この他にも『長阿含経』には次のような注目すべき年齢表記がある。

 「是の時、拘尸城の内に一梵志有り、名づけて須跋と曰う。年は百二十、耆旧にして多智なり。」(巻第四、第一分、遊行経第二)
 「昔、此の斯波醯の村に一の梵志有りき。耆旧・長宿にして年は百二十なり。」(巻第七、第二分、弊宿経第三)(注11)

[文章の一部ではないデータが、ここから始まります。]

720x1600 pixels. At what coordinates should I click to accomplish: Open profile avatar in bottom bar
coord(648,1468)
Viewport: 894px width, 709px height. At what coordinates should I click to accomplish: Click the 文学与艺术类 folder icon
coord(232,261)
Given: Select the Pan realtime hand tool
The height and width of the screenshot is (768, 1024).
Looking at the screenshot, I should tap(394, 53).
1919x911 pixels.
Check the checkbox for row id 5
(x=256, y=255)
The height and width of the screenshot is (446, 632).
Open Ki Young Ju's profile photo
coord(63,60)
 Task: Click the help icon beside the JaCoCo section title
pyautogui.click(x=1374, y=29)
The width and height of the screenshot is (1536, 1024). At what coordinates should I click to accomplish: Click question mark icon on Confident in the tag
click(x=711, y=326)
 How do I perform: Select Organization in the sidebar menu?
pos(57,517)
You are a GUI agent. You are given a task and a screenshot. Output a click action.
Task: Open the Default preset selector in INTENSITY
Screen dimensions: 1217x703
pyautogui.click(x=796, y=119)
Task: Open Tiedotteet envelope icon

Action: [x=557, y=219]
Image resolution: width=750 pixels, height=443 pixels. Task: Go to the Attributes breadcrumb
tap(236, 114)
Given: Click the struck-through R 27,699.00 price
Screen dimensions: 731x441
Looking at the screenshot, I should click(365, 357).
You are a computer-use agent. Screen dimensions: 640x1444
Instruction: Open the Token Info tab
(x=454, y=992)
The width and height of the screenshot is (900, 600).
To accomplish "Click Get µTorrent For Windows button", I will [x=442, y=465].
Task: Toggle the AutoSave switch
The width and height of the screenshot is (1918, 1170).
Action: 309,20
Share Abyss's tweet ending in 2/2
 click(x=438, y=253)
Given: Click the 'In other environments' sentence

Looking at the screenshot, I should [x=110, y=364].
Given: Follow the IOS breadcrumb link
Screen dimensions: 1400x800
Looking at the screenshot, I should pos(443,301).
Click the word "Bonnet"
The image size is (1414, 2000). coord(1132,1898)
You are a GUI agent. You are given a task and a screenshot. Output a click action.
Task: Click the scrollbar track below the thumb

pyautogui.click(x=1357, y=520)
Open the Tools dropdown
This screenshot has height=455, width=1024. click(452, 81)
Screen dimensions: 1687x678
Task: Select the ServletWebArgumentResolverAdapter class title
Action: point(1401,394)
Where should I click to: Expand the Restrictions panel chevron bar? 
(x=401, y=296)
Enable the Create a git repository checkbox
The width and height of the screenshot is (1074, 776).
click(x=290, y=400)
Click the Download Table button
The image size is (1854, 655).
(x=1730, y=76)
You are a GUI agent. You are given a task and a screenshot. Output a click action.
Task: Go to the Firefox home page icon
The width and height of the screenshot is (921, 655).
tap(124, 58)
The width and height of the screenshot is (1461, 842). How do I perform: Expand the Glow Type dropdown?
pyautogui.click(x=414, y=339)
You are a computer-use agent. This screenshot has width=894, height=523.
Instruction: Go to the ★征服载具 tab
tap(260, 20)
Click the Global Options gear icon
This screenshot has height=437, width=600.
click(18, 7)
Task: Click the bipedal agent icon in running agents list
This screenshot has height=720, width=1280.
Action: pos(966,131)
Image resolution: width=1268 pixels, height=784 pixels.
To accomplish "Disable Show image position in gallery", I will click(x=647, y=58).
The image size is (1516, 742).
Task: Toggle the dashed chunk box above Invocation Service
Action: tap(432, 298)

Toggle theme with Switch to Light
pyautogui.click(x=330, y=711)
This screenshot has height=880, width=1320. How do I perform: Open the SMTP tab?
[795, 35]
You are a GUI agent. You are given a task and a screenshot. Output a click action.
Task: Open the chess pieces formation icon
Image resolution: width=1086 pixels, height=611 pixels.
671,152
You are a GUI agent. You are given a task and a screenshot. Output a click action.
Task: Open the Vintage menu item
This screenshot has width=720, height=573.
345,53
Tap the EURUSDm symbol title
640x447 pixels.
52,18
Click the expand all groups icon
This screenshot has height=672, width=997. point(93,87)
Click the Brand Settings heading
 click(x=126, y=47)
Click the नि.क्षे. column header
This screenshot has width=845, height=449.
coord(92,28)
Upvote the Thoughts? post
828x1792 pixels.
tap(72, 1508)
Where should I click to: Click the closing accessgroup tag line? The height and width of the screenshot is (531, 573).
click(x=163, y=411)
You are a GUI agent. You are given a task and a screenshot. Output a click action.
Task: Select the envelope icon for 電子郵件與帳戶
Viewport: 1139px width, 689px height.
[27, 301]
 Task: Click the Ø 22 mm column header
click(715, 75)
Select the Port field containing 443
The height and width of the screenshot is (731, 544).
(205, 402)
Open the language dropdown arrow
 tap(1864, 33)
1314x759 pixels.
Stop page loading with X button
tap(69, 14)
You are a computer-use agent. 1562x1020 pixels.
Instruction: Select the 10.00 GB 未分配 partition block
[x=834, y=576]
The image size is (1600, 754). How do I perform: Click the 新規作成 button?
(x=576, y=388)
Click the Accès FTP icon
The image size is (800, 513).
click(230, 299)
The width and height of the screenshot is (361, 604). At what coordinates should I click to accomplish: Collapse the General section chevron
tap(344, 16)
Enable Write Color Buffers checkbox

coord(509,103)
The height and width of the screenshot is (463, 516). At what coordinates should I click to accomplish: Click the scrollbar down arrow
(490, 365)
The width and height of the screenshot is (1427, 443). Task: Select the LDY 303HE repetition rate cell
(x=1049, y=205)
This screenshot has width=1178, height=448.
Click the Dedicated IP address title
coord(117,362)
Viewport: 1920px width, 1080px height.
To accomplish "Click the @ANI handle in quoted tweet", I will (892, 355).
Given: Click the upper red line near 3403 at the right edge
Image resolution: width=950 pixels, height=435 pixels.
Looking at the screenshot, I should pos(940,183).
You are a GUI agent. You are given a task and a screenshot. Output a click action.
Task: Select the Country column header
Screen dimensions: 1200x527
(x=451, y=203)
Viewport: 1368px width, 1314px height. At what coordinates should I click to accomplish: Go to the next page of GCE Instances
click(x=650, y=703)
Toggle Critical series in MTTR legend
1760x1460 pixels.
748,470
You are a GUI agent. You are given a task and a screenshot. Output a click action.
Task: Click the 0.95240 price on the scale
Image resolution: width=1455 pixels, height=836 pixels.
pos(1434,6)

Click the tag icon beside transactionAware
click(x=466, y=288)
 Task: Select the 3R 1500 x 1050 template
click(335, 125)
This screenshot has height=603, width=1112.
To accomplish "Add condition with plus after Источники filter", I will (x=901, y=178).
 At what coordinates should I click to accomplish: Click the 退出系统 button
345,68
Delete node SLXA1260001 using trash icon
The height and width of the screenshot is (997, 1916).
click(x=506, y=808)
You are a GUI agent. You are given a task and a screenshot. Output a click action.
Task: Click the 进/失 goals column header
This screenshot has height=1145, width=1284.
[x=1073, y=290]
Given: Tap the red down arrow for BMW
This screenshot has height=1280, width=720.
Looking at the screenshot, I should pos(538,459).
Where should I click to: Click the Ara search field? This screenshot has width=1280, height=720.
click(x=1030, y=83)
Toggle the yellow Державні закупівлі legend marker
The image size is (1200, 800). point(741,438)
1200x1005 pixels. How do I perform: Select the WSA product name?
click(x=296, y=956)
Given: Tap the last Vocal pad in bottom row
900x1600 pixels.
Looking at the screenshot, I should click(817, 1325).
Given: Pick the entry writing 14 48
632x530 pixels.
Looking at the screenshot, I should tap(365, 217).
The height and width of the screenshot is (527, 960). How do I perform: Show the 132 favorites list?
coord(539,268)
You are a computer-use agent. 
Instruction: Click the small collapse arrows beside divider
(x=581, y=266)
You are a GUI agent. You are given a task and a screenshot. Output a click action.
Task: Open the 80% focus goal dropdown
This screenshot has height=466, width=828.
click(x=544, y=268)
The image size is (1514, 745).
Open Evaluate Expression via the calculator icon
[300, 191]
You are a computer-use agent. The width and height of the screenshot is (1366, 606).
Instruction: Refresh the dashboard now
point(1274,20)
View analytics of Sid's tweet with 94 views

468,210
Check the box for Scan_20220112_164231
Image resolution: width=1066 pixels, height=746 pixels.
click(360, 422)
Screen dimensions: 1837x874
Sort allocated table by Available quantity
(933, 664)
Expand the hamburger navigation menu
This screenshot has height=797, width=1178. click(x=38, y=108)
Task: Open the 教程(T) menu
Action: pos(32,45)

初めの文は最後の仏弟子、須跋(スバッダ)の記事であるが、共に百二十歳の老人(耆旧)に関するものだ。これらも二倍年暦で理解すべきものであり(一倍年暦の六十歳に相当)、『長阿含経』は二倍年暦で基本的には祖述されていると判断できる用例と言えよう。更にここで注目すべきは、この「耆旧」という言葉(漢訳)だ。老人を表す漢字はいくつか存在するが、この「耆」という字以外にも「耋」「耄」そして最も一般的な「老」がある。そして、それらの意味は次のように説明されている。

「耆」 六十歳の称。また、七十歳以上の称。
「老」 七十歳の老人。あるいは五十歳以上をいう。
「耋」 八十歳の称。また、七十歳、または六十歳という。
「耄」 九十歳の称。また、八十歳、または七十歳ともいう。
(新漢和辞典による。大修館)

 このように、それぞれ複数の意味を有しているが、今問題としている「耆」の第一義は六十歳とされていることは注目されよう。すなわち、『長阿含経』を漢訳した竺仏念らは、二倍年暦を知っていて、百二十歳の老人に対して、老齢を意味する数ある漢字の中から一倍年暦に換算した上で、六十歳の意味を持つ「耆」の字を選んだのではないか。この可能性である。わたしには偶然とは思えない漢訳者の意志を感じるのだが、いかがであろうか。
 ちなみに、竺仏念と共に漢訳に携わった仏陀耶舎はカシミール、あるいはガンダーラの出身とされているが、同地方には仏陀以後も永く二倍年暦の習慣が残っていたのではあるまいか。そうすれば、仏陀耶舎は二倍年暦の存在を知悉した上で、当時既に一倍年暦であった中国に伝えるため、漢訳にあたり、「耆」の一字を選び抜いた、その可能性を無視できないように思われるのである。


  仏陀の二倍年暦

 さて、このように仏陀自らが二倍年暦で語っていたとなれば、その年齢は仏陀自身にも適用しなければならないこと、論理的必然である。とすれば、従来八十歳とされてきた仏陀の入滅は四十歳となり、これも当時の人間の寿命としては極めてリーズナブルである。そして二九歳(一説では十九歳)での出家も、十四〜五歳の頃となる。
 こうして、二倍年暦という視点で仏陀の生涯を見なおしたとき、その様相は従来のものとは一変する。すなわち、早熟の天才思想家による伝導の生涯は実質二五年間の事となり、若き青年宗教家仏陀としてその伝記は書き換えを迫られるのである。
 なお、史料批判上の厳密性から付言すれば、『長阿含経』には明瞭な一倍年暦の記述も存在する。仏弟子、迦葉(カーシヤパ)による次の発言部分である。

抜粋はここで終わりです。